Use this example when:
- your Ray dataset contains embeddings, feature maps, or image tensors,
- you need normalization statistics,
- or you want a reduction that runs across distributed Ray blocks.
Why This Approach
TensorMean and TensorStd are custom Ray aggregations designed for tensor-valued columns.

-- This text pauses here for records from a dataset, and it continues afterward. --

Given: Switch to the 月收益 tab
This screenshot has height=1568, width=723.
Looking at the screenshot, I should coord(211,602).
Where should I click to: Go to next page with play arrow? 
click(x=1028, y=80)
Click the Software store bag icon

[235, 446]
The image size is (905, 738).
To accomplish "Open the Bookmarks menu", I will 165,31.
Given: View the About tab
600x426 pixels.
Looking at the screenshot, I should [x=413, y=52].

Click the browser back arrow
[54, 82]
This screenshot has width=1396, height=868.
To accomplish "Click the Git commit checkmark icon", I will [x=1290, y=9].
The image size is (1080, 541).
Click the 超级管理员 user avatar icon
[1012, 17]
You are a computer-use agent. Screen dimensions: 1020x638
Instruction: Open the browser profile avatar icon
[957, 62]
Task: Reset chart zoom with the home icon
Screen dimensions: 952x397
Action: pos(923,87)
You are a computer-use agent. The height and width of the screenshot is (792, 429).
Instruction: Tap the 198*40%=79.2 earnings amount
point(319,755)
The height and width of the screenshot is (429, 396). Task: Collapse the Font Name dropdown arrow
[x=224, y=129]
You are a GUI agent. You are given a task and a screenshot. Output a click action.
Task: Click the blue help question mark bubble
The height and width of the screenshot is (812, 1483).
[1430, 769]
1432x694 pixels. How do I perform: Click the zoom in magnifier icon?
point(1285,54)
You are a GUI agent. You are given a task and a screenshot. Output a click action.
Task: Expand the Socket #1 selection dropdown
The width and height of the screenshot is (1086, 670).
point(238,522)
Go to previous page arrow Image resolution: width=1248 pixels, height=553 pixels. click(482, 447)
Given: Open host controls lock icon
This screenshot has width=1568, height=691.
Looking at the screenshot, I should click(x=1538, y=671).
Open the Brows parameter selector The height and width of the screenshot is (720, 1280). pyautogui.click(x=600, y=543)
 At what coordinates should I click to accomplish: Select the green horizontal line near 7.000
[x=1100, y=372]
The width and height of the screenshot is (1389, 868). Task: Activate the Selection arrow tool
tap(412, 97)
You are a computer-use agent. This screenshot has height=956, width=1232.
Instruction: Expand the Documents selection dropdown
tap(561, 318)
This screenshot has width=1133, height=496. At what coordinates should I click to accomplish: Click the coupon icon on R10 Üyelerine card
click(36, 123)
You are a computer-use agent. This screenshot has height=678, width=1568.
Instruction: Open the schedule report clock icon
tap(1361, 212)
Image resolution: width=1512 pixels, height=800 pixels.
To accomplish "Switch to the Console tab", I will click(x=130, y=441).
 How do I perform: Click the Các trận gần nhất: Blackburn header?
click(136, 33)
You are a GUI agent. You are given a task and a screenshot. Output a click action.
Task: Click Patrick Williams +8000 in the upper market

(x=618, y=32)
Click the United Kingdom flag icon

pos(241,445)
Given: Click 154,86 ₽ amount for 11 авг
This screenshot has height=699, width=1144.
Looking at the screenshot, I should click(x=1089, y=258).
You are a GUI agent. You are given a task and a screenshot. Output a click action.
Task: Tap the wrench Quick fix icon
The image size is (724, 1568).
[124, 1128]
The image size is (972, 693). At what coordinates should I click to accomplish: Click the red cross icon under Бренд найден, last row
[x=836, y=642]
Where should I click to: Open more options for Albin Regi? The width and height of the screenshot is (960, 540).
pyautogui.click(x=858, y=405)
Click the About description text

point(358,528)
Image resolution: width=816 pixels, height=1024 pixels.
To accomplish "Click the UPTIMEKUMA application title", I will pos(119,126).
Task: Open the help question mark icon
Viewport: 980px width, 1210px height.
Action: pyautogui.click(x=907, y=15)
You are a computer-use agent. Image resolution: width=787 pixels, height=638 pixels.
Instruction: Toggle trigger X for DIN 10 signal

They preserve Ray's distributed execution model and avoid building your own manual reduction logic.
Example
import numpy as np
import ray
from ratiopath.ray.aggregate import TensorMean, TensorStd
ray.init()
ds = ray.data.from_items(
[
{"embedding": np.array([1.0, 2.0, 3.0])},
{"embedding": np.array([3.0, 4.0, 5.0])},
{"embedding": np.array([5.0, 6.0, 7.0])},
]
)
summary = ds.aggregate(
TensorMean(on="embedding", axis=0, alias_name="embedding_mean"),
TensorStd(on="embedding", axis=0, ddof=1.0, alias_name="embedding_std"),
)
print(summary["embedding_mean"])
print(summary["embedding_std"])
Example output
[3. 4. 5.]
[2. 2. 2.]
Under the hood
These aggregators treat dataset rows as the batch dimension.
That means axis 0 is always the row/batch axis of the distributed dataset, not just a dimension inside each tensor.
TensorMean accumulates partial sums.
TensorStd uses a parallel variance-combination algorithm so the standard deviation remains numerically stable across multiple Ray blocks.
Choosing The Axis
Use axis=None when:
- you want one scalar over every value in every row.
Use axis=0 when:
- you want the elementwise statistic across rows.
Use axis=1 or axis=(0, 1) when:
- you want to reduce both across rows and across the first tensor dimension.
feature_map_stats = ds.aggregate(
TensorMean(on="feature_map", axis=(0, 1), alias_name="channel_mean"),
TensorStd(on="feature_map", axis=(0, 1), alias_name="channel_std"),
)
Important constraint
These are reduction operators.
If you supply a tuple of axes, it must include 0 because the implementation is designed to reduce across the Ray batch dimension.
If you need per-row statistics instead, use map() or map_batches() and compute them directly on each row.